───── Extracted information ─────

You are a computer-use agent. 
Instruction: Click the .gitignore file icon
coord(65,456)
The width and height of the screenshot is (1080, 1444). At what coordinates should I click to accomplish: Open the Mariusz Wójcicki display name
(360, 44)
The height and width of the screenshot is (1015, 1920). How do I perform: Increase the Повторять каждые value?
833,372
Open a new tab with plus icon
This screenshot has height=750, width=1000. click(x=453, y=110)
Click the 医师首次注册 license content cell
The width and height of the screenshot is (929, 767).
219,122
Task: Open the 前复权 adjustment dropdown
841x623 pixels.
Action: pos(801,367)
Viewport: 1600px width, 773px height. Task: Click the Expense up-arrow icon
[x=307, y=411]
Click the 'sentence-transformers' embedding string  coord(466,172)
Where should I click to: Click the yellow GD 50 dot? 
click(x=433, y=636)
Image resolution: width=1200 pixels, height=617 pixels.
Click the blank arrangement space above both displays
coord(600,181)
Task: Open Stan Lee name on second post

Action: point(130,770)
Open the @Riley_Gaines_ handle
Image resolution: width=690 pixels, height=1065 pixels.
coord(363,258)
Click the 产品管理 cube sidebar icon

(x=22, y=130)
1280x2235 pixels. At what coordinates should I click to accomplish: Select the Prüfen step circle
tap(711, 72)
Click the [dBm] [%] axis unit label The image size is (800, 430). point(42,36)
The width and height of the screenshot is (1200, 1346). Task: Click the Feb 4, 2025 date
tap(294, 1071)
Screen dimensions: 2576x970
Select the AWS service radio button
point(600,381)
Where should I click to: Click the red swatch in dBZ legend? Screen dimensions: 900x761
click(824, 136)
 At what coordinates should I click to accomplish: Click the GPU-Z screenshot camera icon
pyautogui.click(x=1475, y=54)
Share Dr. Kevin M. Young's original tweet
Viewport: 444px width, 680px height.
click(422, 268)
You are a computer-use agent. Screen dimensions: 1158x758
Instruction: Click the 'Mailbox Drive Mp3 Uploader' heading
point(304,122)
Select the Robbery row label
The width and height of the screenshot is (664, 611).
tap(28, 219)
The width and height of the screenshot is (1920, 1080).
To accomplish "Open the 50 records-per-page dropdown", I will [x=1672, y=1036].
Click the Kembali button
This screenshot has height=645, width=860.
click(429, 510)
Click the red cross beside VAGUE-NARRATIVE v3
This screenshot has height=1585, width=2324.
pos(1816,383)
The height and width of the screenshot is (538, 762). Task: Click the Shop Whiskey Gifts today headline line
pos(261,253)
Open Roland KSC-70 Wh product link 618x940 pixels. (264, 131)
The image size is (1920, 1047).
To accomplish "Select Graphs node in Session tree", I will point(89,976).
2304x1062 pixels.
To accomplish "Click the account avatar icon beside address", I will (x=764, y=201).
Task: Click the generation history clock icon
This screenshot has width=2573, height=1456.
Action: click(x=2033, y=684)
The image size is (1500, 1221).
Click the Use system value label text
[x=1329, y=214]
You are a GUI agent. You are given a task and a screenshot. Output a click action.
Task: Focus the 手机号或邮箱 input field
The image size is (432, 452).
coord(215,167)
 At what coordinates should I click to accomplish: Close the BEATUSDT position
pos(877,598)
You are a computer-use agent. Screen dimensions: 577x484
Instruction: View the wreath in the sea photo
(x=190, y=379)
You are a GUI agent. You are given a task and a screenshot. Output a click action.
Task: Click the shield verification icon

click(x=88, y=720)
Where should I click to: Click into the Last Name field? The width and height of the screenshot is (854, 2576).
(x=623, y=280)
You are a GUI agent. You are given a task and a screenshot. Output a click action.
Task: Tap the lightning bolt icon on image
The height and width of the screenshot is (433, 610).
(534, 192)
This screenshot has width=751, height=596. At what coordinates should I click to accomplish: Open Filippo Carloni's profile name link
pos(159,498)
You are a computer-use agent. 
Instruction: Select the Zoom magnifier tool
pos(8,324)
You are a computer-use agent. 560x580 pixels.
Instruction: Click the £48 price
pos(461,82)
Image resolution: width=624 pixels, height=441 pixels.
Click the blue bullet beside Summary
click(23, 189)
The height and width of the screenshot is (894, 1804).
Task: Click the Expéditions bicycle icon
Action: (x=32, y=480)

─────

▸ What is needed:
Only one span of lines is wanted: the line with "Instruction: View the wreath in the sea photo" and every line after it to the end of the entries, output exactly.

▸ Task response:
Instruction: View the wreath in the sea photo
(x=190, y=379)
You are a GUI agent. You are given a task and a screenshot. Output a click action.
Task: Click the shield verification icon

click(x=88, y=720)
Where should I click to: Click into the Last Name field? The width and height of the screenshot is (854, 2576).
(x=623, y=280)
You are a GUI agent. You are given a task and a screenshot. Output a click action.
Task: Tap the lightning bolt icon on image
The height and width of the screenshot is (433, 610).
(534, 192)
This screenshot has width=751, height=596. At what coordinates should I click to accomplish: Open Filippo Carloni's profile name link
pos(159,498)
You are a computer-use agent. 
Instruction: Select the Zoom magnifier tool
pos(8,324)
You are a computer-use agent. 560x580 pixels.
Instruction: Click the £48 price
pos(461,82)
Image resolution: width=624 pixels, height=441 pixels.
Click the blue bullet beside Summary
click(23, 189)
The height and width of the screenshot is (894, 1804).
Task: Click the Expéditions bicycle icon
Action: (x=32, y=480)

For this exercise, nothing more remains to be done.